> _Goal 1_
In the forum thread on Windows background apps, translate this sentence into Spanish: "After a minute at most the RT broker closes too."
> _Goal 2_
Carry on the forum thread on Windows background apps, starting after the final post it shows.

> _Excerpt to read_
▼

However, some quick testing shows me that after running Calculator and old Edge and closing them, they remain in the background for a while at least.

In Calculator's case, what remains is the Runtime Broker, which is part of the system and controls trust and permissions for universal apps. After a minute at most the RT broker closes too.

In Edge's case, what remains is:
1 - MicrosoftEdge.exe. The browser main process, manages all the other Edge processes.
2 - MicrosoftEdgeCP.exe. Usually one for each open tab and a couple more that run as "user interface service", three if you open the menus. After closing the browser there should be only one.
3 - MicrosoftEdgeSH.exe (the JIT compiler)
4 - Runtime Broker (trust and permissions)
5 - Browser Broker (no idea what this one does exactly).

Your Phone... that one should only run if you actually used it. Leaves behind one process running after you close the app.

I'm thinking that whatever processes remain in the background after you close the apps is somewhat dictated by whether the app had permission to run in the background...


----------



## Bill_Bright (Aug 9, 2020)

R-T-B said:


> I think this mentality is frankly the wrong way to approach the problem, but then, I would. I know computers.


I hear you and I agree. Too many people are careless and therefore "choose" to be clueless about their computing devices - even though they know there are significant security risks. But they just don't care. Look at all the very personal information people willfully provide Facebook, Twitter, TikTok and other social media apps. Especially those using their smart phones where their cell phone carriers can link it all (including their contacts, who they have talked to and texted, where they have been and the direction they are going) to their current exact physical locations, real names, billing addresses and billing information - information Microsoft and Windows don't have and don't even attempt to collect. It baffles me.


----------



## John Naylor (Aug 9, 2020)

Bill_Bright said:


> No doubt a rash of whiny complaints will soon follow this news.
> Which leads to my point. Windows makes it easy to use alternative browsers for those who don't want to use Edge.



1.  The complaints are more then well deserved.
2.  It's an invalid point with no reasonable or logical support.

How many other software vendor whose products you use who force you to waste valuable storage space and potential conflicts with unwanted bloated applications your PC ?  

While MS lost this argument in court already 25 years ago, no significantly punitive action was taken ... Wont be long before someone figures out how to strip it out this time either


----------



## Drone (Aug 9, 2020)

windwhirl said:


> Your Phone... that one should only run if you actually used it. Leaves behind one process running after you close the app.
> 
> I'm thinking that whatever processes remain in the background after you close the apps is somewhat dictated by whether the app had permission to run in the background...



I never ran Your Phone, not even once. Yet it always there (suspended and connected to Runtime Broker process). This entire "mobile", "power saving" and "link your phone" approach in W10 is kinda annoying, as a desktop user I don't need all that stuff. W10 could've been better but it has tons of pros, so it's okay.


----------



## Bill_Bright (Aug 9, 2020)

John Naylor said:


> How many other software vendor whose products you use who force you to waste valuable storage space and potential conflicts with unwanted bloated applications your PC ?

▲

> _Data section_
▼

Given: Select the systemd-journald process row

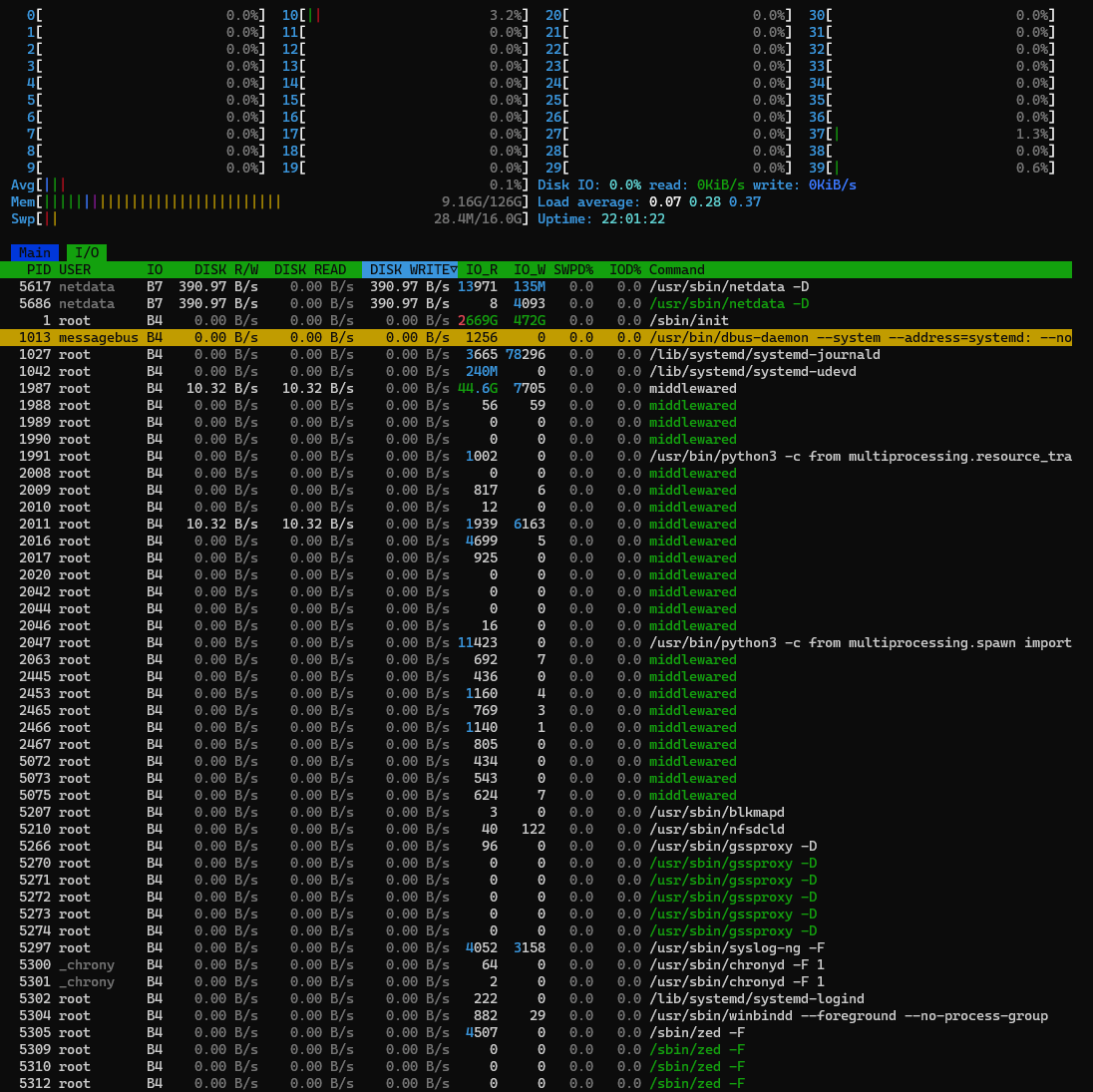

▲

> _Exercise answer 1_
Después de un minuto como máximo, el RT broker también se cierra.

> _Exercise answer 2_
Huh? Now that makes no sense. It is none that I use. Because I don't use Avast, Kaspersky, Avira or other unnecessary security programs or other alternative browsers that, out of necessity, would have be downloaded then installed on my systems - taking up even more space than the native solutions. 

And are you seriously going to pretend Edge takes up significantly more disk space than any other browser? Come on! That's ridiculous. Not to mention it is really more about how one uses their browser. 

Potential conflicts? Yeah right - because there is a universe of examples of Microsoft products interfering and causing conflicts with other Microsoft products.   


John Naylor said:


> While MS lost this argument in court already 25 years ago, no significantly punitive action was taken ...


Whoa! Do your homework dude! No punitive action was taken because Microsoft totally capitulated! 

Congress and the EU demanded and got the following from Microsoft.

1. They totally removed the AV components in XP. 
2. They developed a totally IE free version sold in the EU. 
3. They stopped forcing Dell, HP, etc. to install MS Office on their factory systems (instead of WordPerfect, etc.) if they wanted the deep discounts on Windows volume licensing.

And what would have happened had MS not agreed to those terms set by Congress and the EU? They would have been broken up Ma Bell style into little parts. 


John Naylor said:


> 1. The complaints are more then well deserved.


No they aren't. Microsoft has done plenty deserving of complaints - no doubt about that. But they do not deserve getting bashed for everything under the sun any time anybody mentions Microsoft. For example, Windows Update was, once again, bashed in this thread when WU has nothing to do with the subject. 

Bash MS when due and I will defend and likely join you. But bash when not due and I will defend them with equal vigor - whether that be Microsoft, Intel, OEM coolers, Pizza Hut, or Ford 150s - blue F150s with matching blue Leer toppers, specifically.

Wasted storage space?   Gee whiz. There are modern games taking up 150 *Giga*bytes  of disk space and you are "whining" about a browser that takes up ~100 *Mega*bytes! This is exactly the type of whining I was talking about in my first post. See what I mean jayseearr? 

Its sad the length some will go to just so illustrate their biases against Microsoft. 

No more wasting my time here. I'm off to the bike trails . Have a good day folks!


----------



## AltCapwn (Aug 10, 2020)

ThrashZone said:


> Hi,
> That I remember the uninstall option was not a live link, just a dead text so sort of useless like some other ms apps that can't be removed without kungfu skills.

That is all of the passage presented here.